Science-Fiction

Afrofuturisme

Titre : Afrofuturisme – L’avenir change de visage
Auteurs/Autrices : Rivers Solomon (Soif de sang) ; Sara Doke (Léopard cha-cha) ; Sofia Samatar (Demande de prolongation de contrat de travail à bord du Clarity) ; Richard Canal (Miss Washington) ; Raphaël Granier de Cassagnac (Itinéraire d’une migrante martienne) ; Yann-Cédric (Agbodan-Aolio) ; Charlotte Bousquet (L’amour est source de vie) ; Alex Evans (La tête d’Olokun) ; Michael Roch (La paraphrase du masque) ; Sylvia Saeba (Les ciseaux de sang) ; Floriane Soulas (Souvenir organique) ; Lionel Davoust (Dans les matongo de coton et de polymère) ; Laura Nsafou (De l’autre côté de la nuit) ; Ketty Steward (Blanche Neige et le triangle quelconque) ; David Bry (Plus que la Terre encore) ; Emilie Querbalec (Venus Requiem) ; Christophe Gros-Dubois (Nine Inch Man) ; Corinne Guitteaud (La Reine égarée) ; Nadia Chonville (Twati an vè a)
Éditeur : Mnémos
Date de publication : 2022 (mai)

Synopsis : Les auteurs, dont beaucoup sont afrodescendants, nous entraînent dans des mondes qui ont déjà changé de base (Blanche Neige et le triangle quelconque, Dans les matongo de coton et de polymère, Miss Washington, La Paraphrase du Masque). D’autres évoquent le moment où tout bascule (Les Ciseaux de sang, De l’autre côté de la nuit, Nine Inch Man, Twati an vè-a). D’autres encore nous emmènent dans l’espace (La Tête d’Olokun, Venus Requiem, Itinéraire d’une migrante martienne, Plus que la terre encore) ou dans les arcanes du temps (Reine égarée) ; ils évoquent aussi une utopie (Le Nombril du monde), une alternative au renoncement (L’Amour est source de vie), la façon de sortir d’un piège (Souvenir organique) ou Patrice Lumumba, héros de la décolonisation (Léopard cha-cha). Mouvement culturel profondément original, l’afrofuturisme nous offre d’autres visages de l’avenir.

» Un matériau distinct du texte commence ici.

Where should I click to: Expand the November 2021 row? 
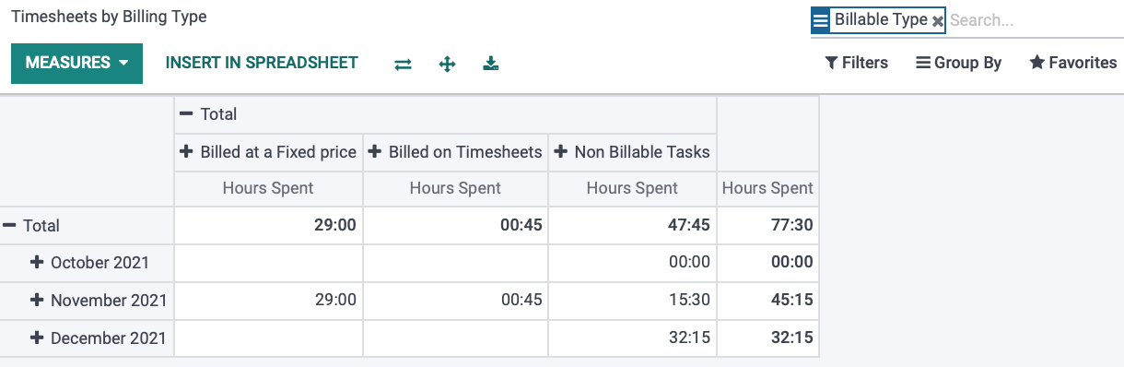(99, 301)
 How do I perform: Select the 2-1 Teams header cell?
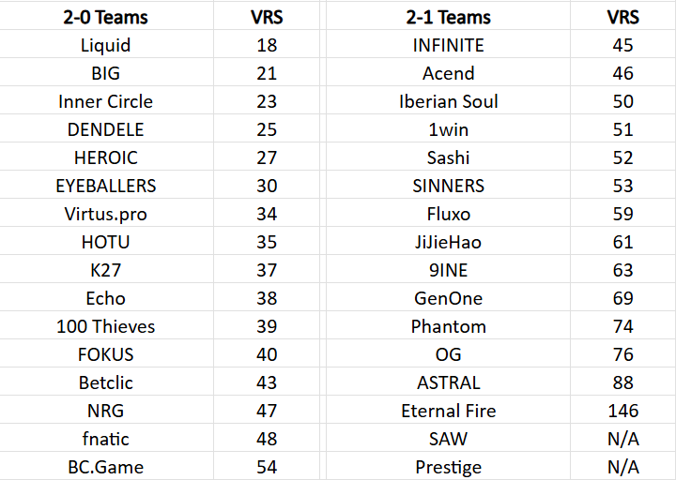(449, 17)
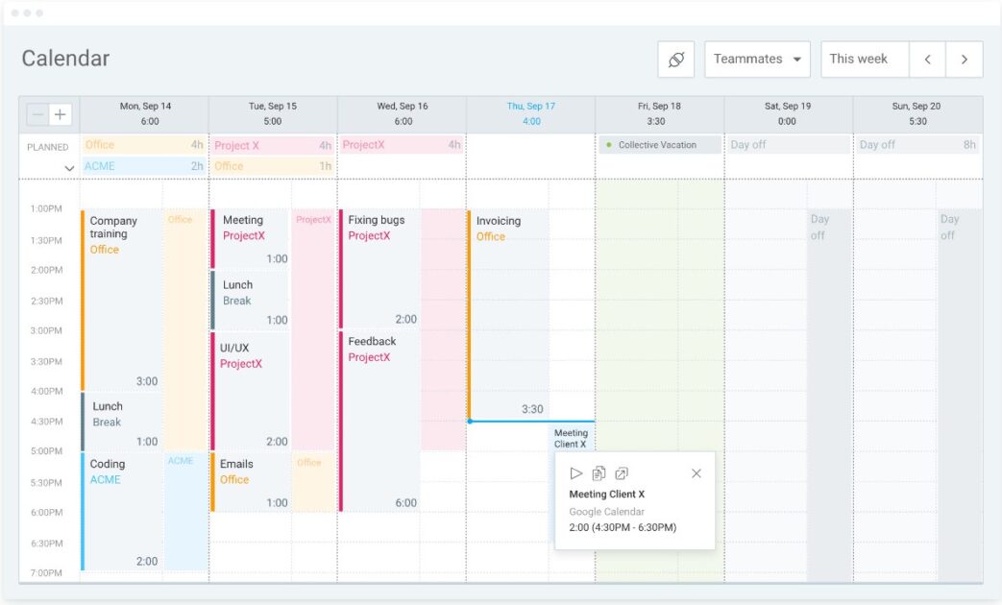Screen dimensions: 1002x605
Task: Go to previous week with left arrow
Action: [927, 59]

Grandir en Europe, être une lectrice façonnée par la littérature et la culture occidentale, c’est avoir nourri son imaginaire de puissantes et inspirantes histoires, mais aussi de clichés à abattre. Il y a pourtant pire que ces clichés : il y a les absences, les angles morts. (Valérie Lawson)

Hommage à un courant littéraire qui a le vent en poupe

En 2022, le festival des Imaginales d’Épinal fêtait ses vingt ans et adoptait pour thématique « l’afrofuturisme », ce mouvement littéraire en plein essor qui entend mettre fin à l’invisibilisation des Noir.es dans la science-fiction en proposant des futurs afrocentrés. L’anthologie qui accompagne comme toujours la tenue du festival comporte ainsi dix-neuf textes se revendiquant de ce courant, la plupart écris par des afrodescendants parmi lesquels on retrouve plusieurs auteurs et autrices dont les œuvres ont rencontré de beaux succès ces dernières années, à l’image de Rivers Solomons (« Les abysses » ; « Sorrowland »), Sofia Samatar (« Un étranger en Olondre »), Ketty Steward (« L’évangile selon Myriam ») ou encore Michael Roch (« Te Mawon »). On retrouve aussi des habitués du festival à l’image de Sara Doke, Lionel Davoust, Raphaël Granier de Cassagnac, Charlotte Bousquet ou encore David Bry. Revenir sur chacune des nouvelles du sommaire me paraît fastidieux, d’autant que, comme dans toute anthologie, la qualité varie considérablement en fonction des textes. Si certains se sont avérés peu surprenants et un peu bancals, d’autres en revanche ont livré de belles surprises, aussi vais-je me focaliser avant tout sur ces derniers. Globalement il s’agit néanmoins d’une anthologie de qualité, avec des nouvelles qui nous font systématiquement sortir de notre zone de confort et nous permettent d’explorer des futurs pas toujours désirables mais qui ont le mérite de proposer des alternatives jusqu’ici inexploitées en raison de notre regard européo-centré. Cette focalisation sur l’Afrique permet aux auteurs et autrices de mettre en lumière des pans méconnus de l’histoire de ce continent pour les lecteurs occidentaux, mais aussi de s’affranchir des clichés qui collent depuis trop longtemps à la peau des personnages de fiction noirs, et notamment des femmes qui occupent ici un rôle de premier plan dans la plupart des nouvelles.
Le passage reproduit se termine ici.